Sonraki sahnede Dr. Aqil’in Profesörün tüyler ürpertici malikanesine yorgun bir şekilde geldiğini görürüz. Tabini onu karşılar, oldukça şık giyinmiştir. Üst kata çıkar, Aqil’e odasını gösterir ve seksi kız arkadaşının komidinin üzerinde duran fotoğraflarına iştahla bakar. Aqil gece yarısı uyandığında Profesörün asistanı kadınsı oyunlara başvurur ve dans ederek onu baştan çıkarmaya çalışır. Sonunda Tabini’nin vampirlere özgü büyüsü altına girmiştir ve meraklanmaya başlayan ailesi onu aramaya koyulur.
Hammer Dracula filmleri ile Evrensel olanlar arasında bir köprü vazifesi gören The Living Corpse, etkisi altında kaldığı filmleri gururla taşır. Ama bu, filmin Drakula mitine kendine has bir tarz katmadığı anlamına gelmemektedir. Bir anda tüyler ürpertici gotik korkudan tuhaf müzikal dans sahnelerine geçiş yapar ve bir o kadar hızlı şekilde de geri döner – ki böyle bir şeyi daha önce ciddi vampir filmlerinde görmemiştim.

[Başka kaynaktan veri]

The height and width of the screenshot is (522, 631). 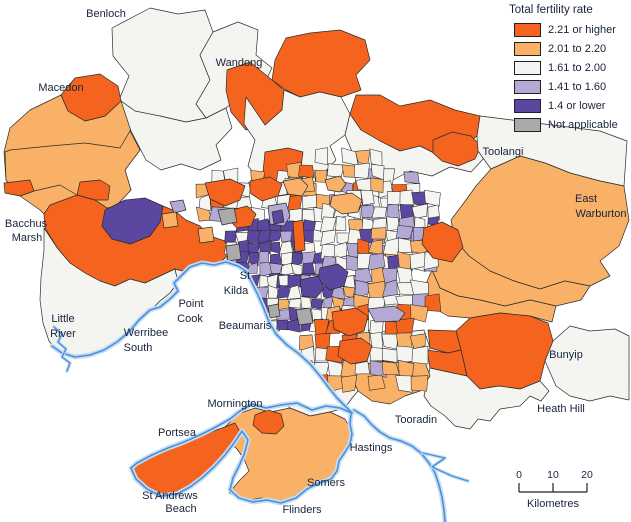 I want to click on map-label: Werribee, so click(x=146, y=333). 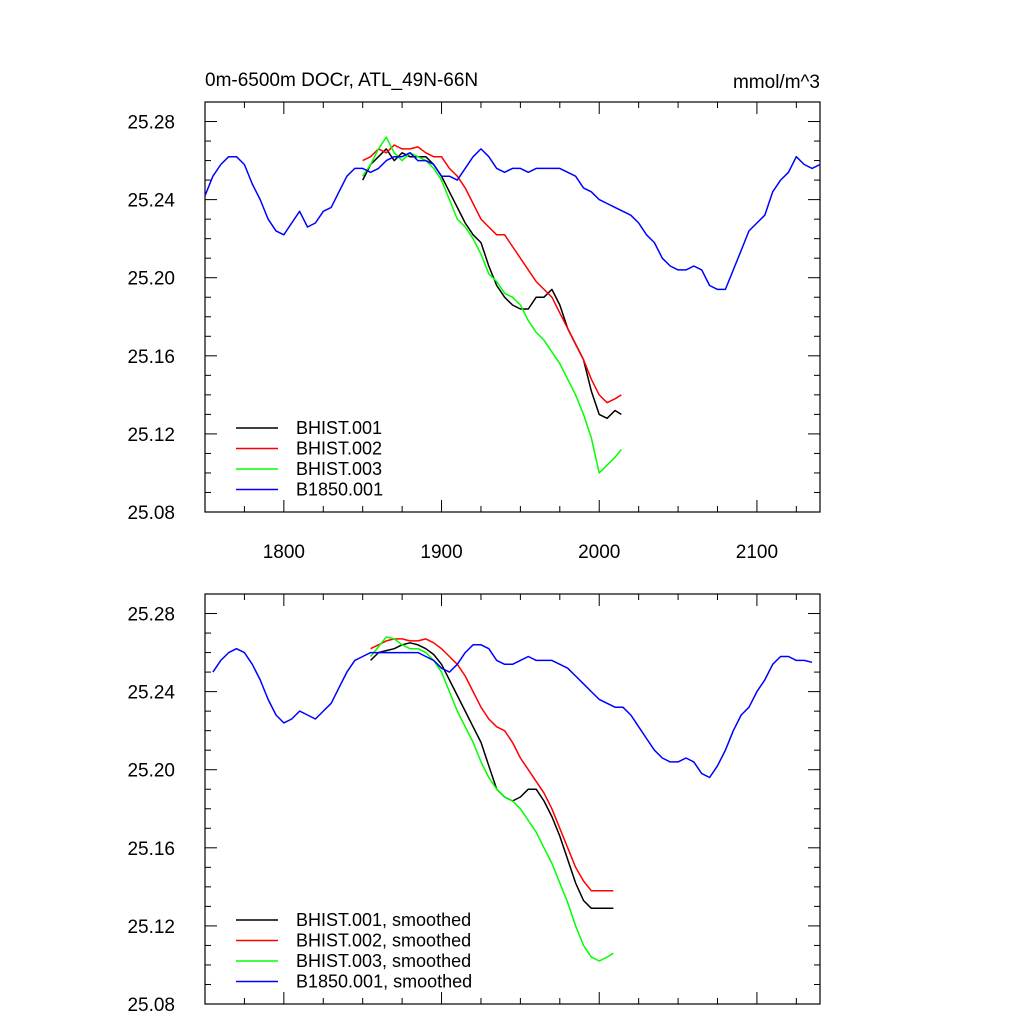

Ayrıca Drakula/Profesör Tabini karakterinde de bazı büyük farklılıklar bulunmaktadır. Bela’nın Kont’u, öfkeli köylüler kendisini kovalarken yarasa ya da onun gibi bir şeye dönüşürken Tabini sadece arabasına atlar ve gecenin karanlığına karışır. Benzer şekilde, kendisine saldırıldığı zaman şekil değiştirmek ya da bir çeşit şeytani vampir hipnozu kullanmak yerine kötü adamımız herkesin yapacağı gibi rakibini tekme tokat döver, hem de çıplak elleriyle.
İşte beklenen ve beklenmeyen unsurların bu eşsiz karışımı The Living Corpse’u bilindik bir yere yapılan eğlenceli bir yolculuk haline getiren şeydir – en azından müzik çalmaya başlayana kadar aşina olduğumuzu düşünürüz. Performanslar oldukça iyi ve tahmin ettiğiniz kadar abartılı da değil. Rehan’dan iyi bir vampir olmuş ve Habib de Dr. Aqil rolüyle Jonathon Harker’ın yerini başarılı bir şekilde doldurmuş. Bazı iyi kamera hareketleri ve setin bütün potansiyelini kullanan ürkütücü görüntüleme tarzı ile yönetmen de yeterince başarılı, özellikle de bodrumdaki örümcek ağı kaplı mahzendeki aksiyon sahnesinde.